I’m New and need help for my wedding in a year!

Hi all I have my wedding in a year and would like to lose weight then go to change it all then gain muscle please help what I need to do from the very beginning what I need to eat etc I’m 21, 179cm and 90Kg please help guys with what programmes to do what to eat then what to do to change it to gain muscle etc

Replies

  • LyndaBSS
    LyndaBSS Posts: 6,964 Member
    edited August 2019
    Welcome to the community! <3

    If you haven't already, read the stickies at the top of the getting started forum. Very informative and helpful.

    You don't need a particular plan to lose weight. You just need to stay in a calorie deficit. Take this one day at a time.

    Good luck with your journey!
  • jackhanks75
    jackhanks75 Posts: 3 Member
    @LyndaBSS thank you. So what weight would you recommend to stop losing weight and start building muscle?
  • LyndaBSS
    LyndaBSS Posts: 6,964 Member
    Read the stickies. They'll be helpful.
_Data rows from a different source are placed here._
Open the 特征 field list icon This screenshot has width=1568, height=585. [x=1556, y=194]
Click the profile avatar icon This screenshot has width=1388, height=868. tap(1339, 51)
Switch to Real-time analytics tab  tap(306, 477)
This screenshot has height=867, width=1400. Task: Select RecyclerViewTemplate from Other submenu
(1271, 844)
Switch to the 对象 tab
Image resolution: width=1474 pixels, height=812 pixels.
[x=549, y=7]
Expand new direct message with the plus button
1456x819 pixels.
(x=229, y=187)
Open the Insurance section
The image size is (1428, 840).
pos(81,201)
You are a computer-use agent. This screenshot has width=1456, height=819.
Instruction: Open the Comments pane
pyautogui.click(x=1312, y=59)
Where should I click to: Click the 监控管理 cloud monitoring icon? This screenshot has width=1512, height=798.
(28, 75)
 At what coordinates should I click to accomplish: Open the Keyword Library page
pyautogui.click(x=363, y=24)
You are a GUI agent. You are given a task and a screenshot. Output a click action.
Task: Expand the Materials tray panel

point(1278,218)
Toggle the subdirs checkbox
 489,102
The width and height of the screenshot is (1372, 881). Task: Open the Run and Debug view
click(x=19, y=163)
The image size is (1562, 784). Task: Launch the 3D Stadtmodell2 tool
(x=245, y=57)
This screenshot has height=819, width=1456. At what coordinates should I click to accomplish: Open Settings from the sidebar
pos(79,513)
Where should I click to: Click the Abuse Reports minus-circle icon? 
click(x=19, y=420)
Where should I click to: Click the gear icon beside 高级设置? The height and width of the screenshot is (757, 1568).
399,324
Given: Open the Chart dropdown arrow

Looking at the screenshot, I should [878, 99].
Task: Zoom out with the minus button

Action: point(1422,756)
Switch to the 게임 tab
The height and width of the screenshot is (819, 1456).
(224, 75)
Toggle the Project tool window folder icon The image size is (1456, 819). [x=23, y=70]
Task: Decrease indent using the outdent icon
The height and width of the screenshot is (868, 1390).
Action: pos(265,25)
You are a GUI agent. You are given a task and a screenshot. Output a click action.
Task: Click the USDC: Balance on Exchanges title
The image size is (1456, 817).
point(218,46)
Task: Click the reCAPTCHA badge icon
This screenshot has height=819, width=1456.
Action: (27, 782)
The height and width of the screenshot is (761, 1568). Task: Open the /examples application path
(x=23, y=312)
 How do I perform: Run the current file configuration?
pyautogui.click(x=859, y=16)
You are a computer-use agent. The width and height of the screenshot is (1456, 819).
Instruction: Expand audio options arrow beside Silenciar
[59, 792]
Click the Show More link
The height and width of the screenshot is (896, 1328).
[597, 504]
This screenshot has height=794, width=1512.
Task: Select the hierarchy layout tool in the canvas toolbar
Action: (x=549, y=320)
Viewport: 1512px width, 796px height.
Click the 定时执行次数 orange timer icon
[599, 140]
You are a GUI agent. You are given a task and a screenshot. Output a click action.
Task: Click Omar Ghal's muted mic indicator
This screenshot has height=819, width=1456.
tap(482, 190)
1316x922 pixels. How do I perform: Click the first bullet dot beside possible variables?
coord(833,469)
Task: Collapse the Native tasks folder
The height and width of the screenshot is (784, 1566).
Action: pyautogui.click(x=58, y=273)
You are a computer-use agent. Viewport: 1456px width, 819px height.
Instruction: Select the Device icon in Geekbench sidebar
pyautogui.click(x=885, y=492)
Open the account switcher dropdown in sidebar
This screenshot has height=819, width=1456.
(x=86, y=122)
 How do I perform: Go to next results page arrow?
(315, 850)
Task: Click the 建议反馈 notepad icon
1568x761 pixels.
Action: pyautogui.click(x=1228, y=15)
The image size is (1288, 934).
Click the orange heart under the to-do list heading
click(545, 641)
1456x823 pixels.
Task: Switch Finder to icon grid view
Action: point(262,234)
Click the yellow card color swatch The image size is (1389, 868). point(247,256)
    I can't help with building muscle. Hopefully, someone else can share their experience.
  • Courtscan2
    Courtscan2 Posts: 499 Member
    Why don't you get started on the strength training now? Your BMI is 28, which is overweight, but not obese. If you are new to strength training you should be able to build some muscle while in a conservative deficit - aim to lose 0.25 kg per week. As mentioned, you don't need a specific plan to lose weight. Just eat what you like within your calories, and make sure you are getting enough protein to support some muscle growth.
  • lkpducky
    lkpducky Posts: 17,615 Member
    Congratulations on your upcoming wedding!
    For information on when to start gaining muscle and how, you'll need to head over to the Gaining Weight and Body Building forum.
  • Maxxitt
    Maxxitt Posts: 1,281 Member
    Put your data into MFP with a desired weight loss goal of a pound a week, which will get you to your weight goal in your time frame and minimize suffering as the deficit will be modest. Enter your general activity level excluding planned exercise. Look at the # of calories you have to work with, and figure out how you will get enough protein (1g per pound of goal weight will probably work - you can work out the kg conversion :D)

    Most people find that weighing solid food and measuring liquids to get a more exact amount to input into the food data base yield the most accurate tracking of calories eaten.

    Next, go to this link and pick a structured program and stick to it: https://community.myfitnesspal.com/en/discussion/10332083/which-lifting-program-is-the-best-for-you/p1 You will want a lifting program that has you lifting heavier amounts over time. As a young guy who has not been lifting consistently, it will be possible to gain some muscle even in a deficit, and you will definitely gain strength.

    In terms of "eating back" exercise calories, be conservative and gather some data over a month to determine if you need to eat more or eat less or stay the course. As you drop weight, you may need to adjust your daily calories down to continue losing a pound a week. That's pretty much it.